• Supplied entries:
====

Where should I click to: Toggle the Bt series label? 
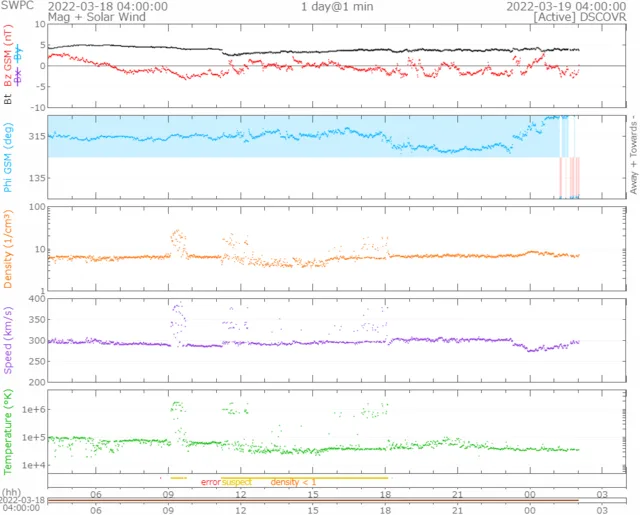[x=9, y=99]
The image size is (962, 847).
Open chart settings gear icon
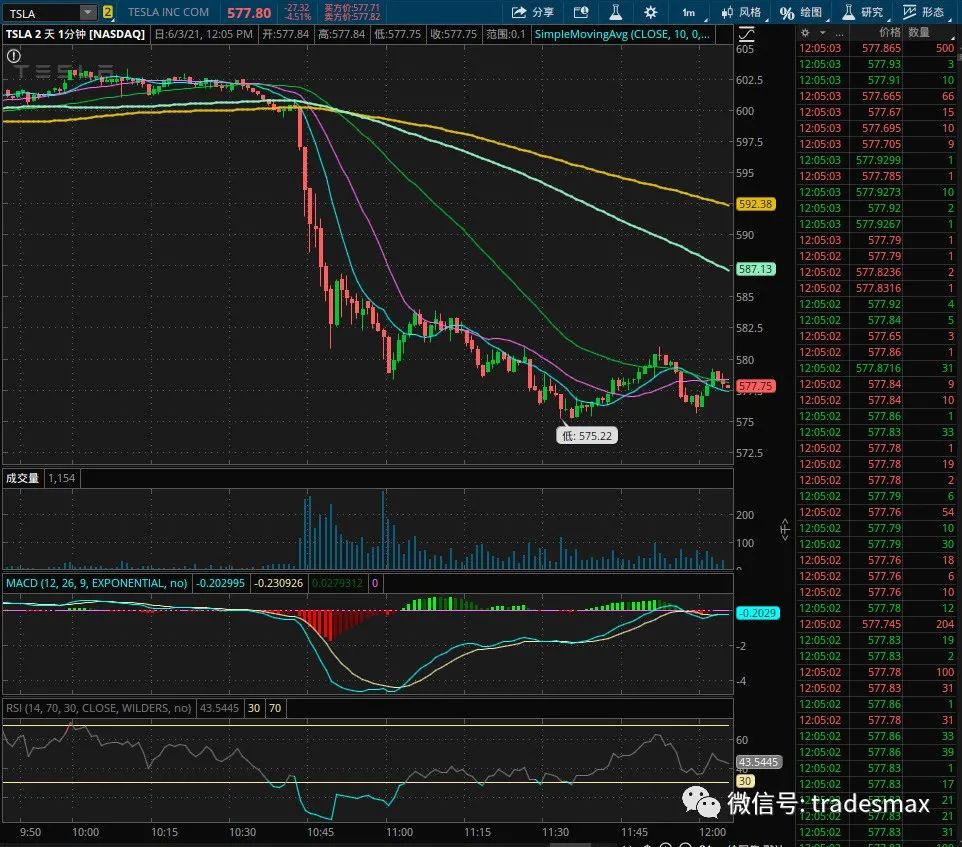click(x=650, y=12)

====

• Problem:
Carry over each record above character for character, with the pictures left out.

• Answer section:
Where should I click to: Toggle the Bt series label? 
[x=9, y=99]
The image size is (962, 847).
Open chart settings gear icon
click(x=650, y=12)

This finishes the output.